Quant aux truies, machines à produire des porcelets, elles sont en permanence jour et nuit sanglées au sol, dans des stalles qui leur interdisent toute espèce de mouvement, et ce pendant deux ans et demi......
Les barreaux n'empêchent pas les bébés de se nourrir mais privent la mère de tout comportement affectueux à leur égard.
Deux ans et demi de cette vie ! Au moment de l'abattage, incapables de marcher, elles sont enchaînées vivantes à une grue et traînées dans des hurlements de douleur jusqu'au camion de transport puis à nouveau du camion à l'abattoir.
Leur chair trop blessée et leurs membres trop disloqués n'étant pas présentables en jambon, elles deviennent rillettes et saucissons.
Lait
Quand nous mangeons de la viande de boeuf, huit fois sur dix c'est de la vache laitière réformée. Après cinq ans de vie misérable en stalles où elles doivent produire deux fois plus de lait que naturellement, épuisées et presque incapables de marcher, elles sont expédiées, après d'interminables heures de transport, à l'abattoir pour leur viande. Pour produire le lait elles sont inséminées afin d'avoir un veau
Foie gras
Pour la production du foie gras, type même d'une honteuse consommation de luxe, on utilise également le système intensif.

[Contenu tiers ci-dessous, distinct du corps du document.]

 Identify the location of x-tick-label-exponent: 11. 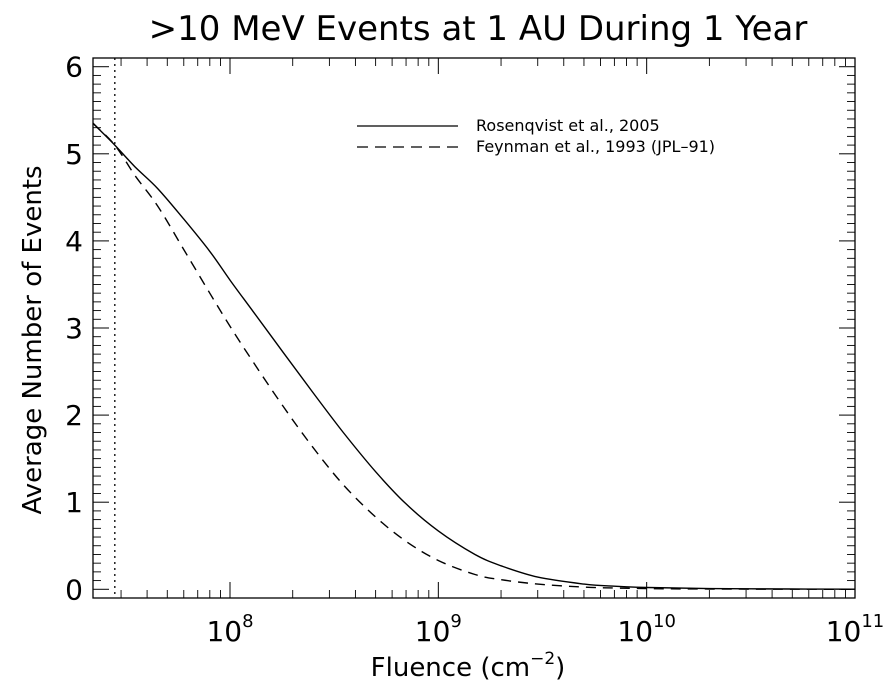
(872, 622).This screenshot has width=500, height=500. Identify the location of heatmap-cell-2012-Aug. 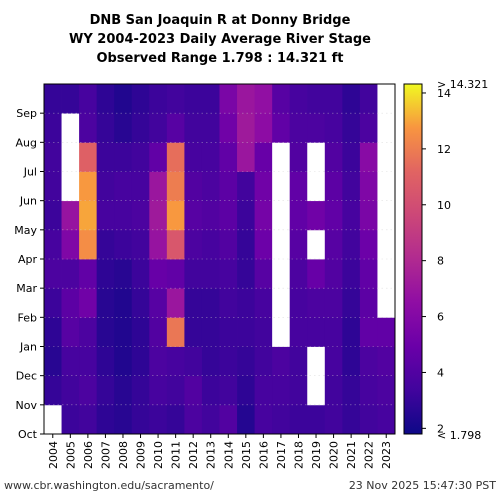
(194, 128).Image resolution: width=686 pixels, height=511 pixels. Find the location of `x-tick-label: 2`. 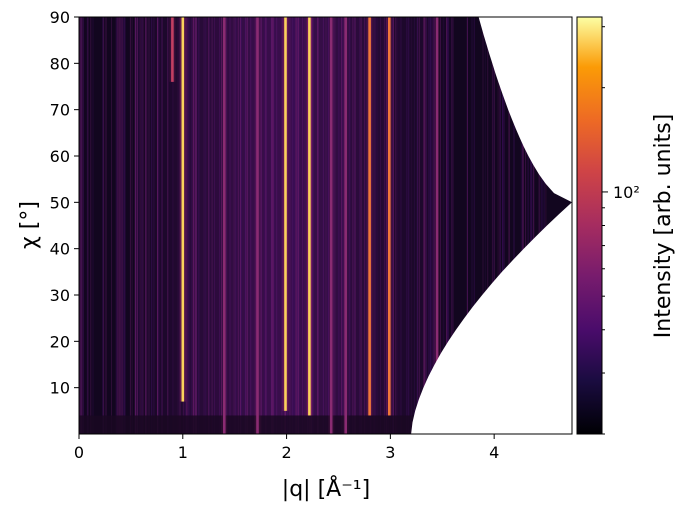

x-tick-label: 2 is located at coordinates (286, 452).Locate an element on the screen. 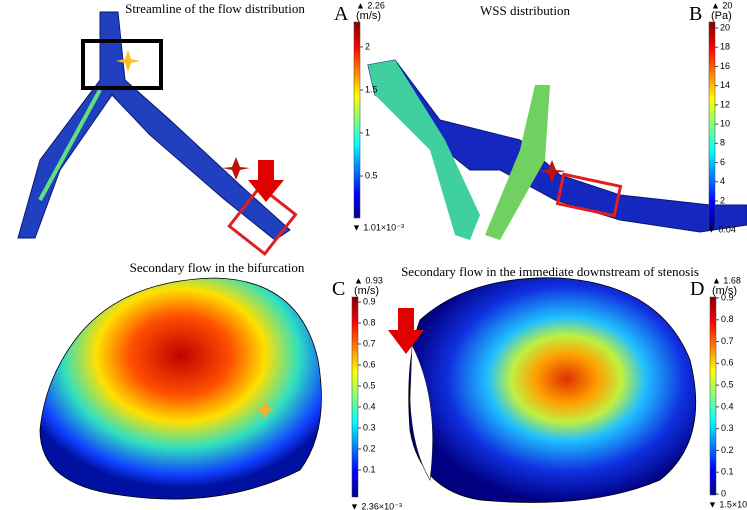 The width and height of the screenshot is (747, 510). colorbar-min: ▼ 2.36×10⁻³ is located at coordinates (376, 506).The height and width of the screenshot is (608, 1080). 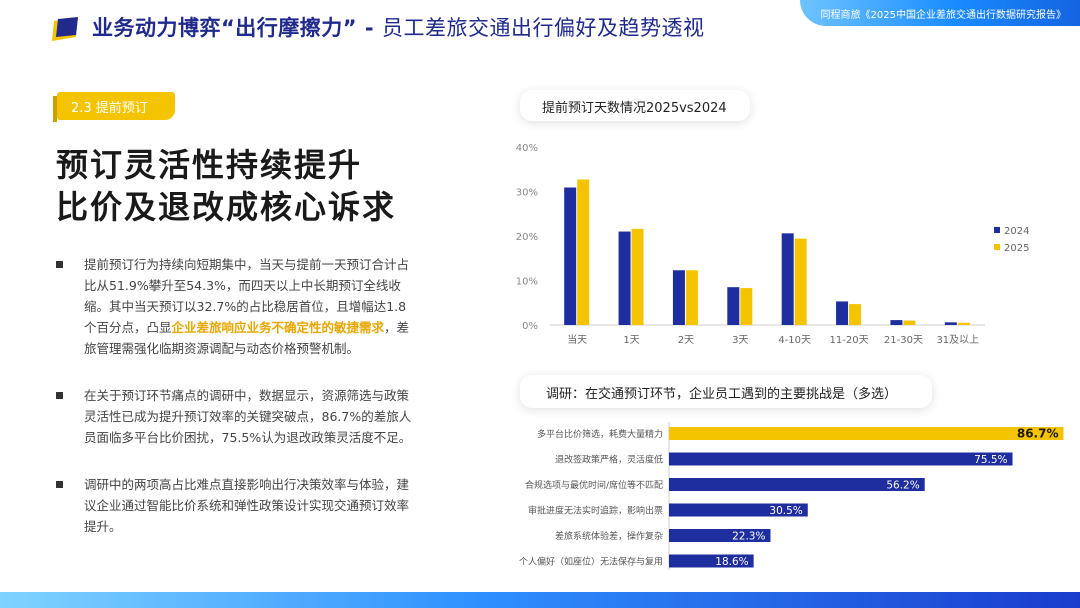 What do you see at coordinates (609, 536) in the screenshot?
I see `category-label: 差旅系统体验差，操作复杂` at bounding box center [609, 536].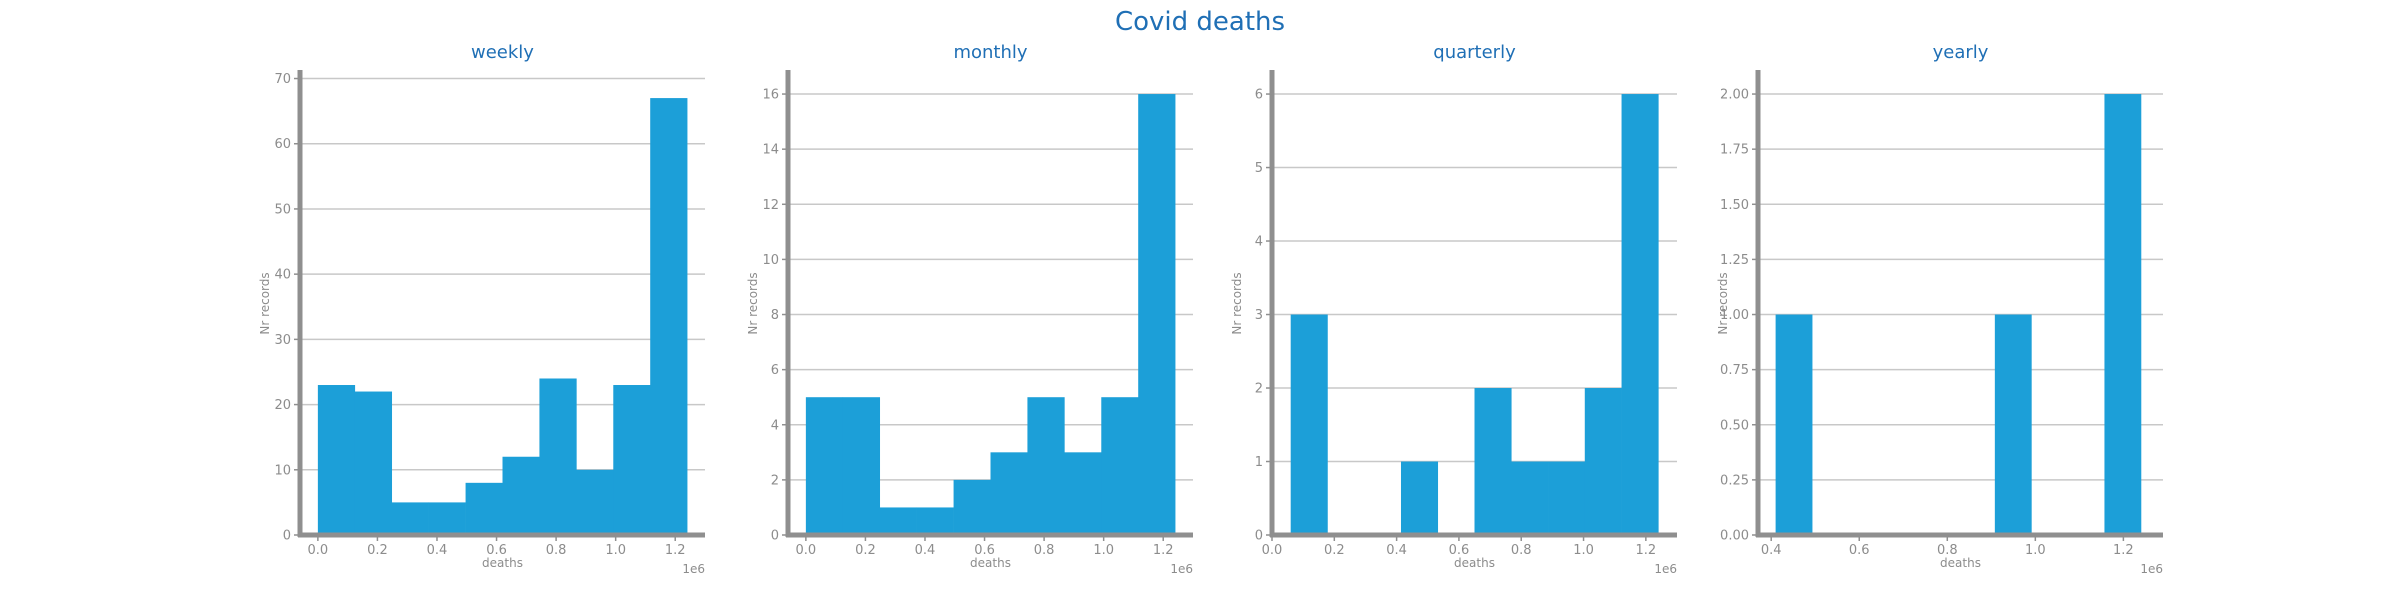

Chaque année, quinze millions de poussins femelles, n'étant pas aptes à produire du foie gras sont expédiés au broyeur... tandis que huit cent mille oies et seize millions de canards mâles sont placés dans des cercueils de grillage de vingt-cinq centimètres par quinze de côté, immobilisés à vie, rangés vivants comme des sardines en boîte.
On est bien loin de "Martina", la petite oie de Konrad Lorenz
Le gavage est mécanique, rapide, brutal. Une machine gave six cents canards en une heure.
En cinq secondes, l'animal reçoit une telle quantité de maïs, qui de plus est brûlant, que cela équivaudrait à quinze kilos de pâtes pour un humain.
Ces manipulations occasionnent de graves brûlures et fréquemment la perforation du cou. Le volume du foie est multiplié par dix, hypertrophie créée par la maladie. Manger du foie gras revient à manger un organe malade dont la pathologie se situe entre la cirrhose et le cancer.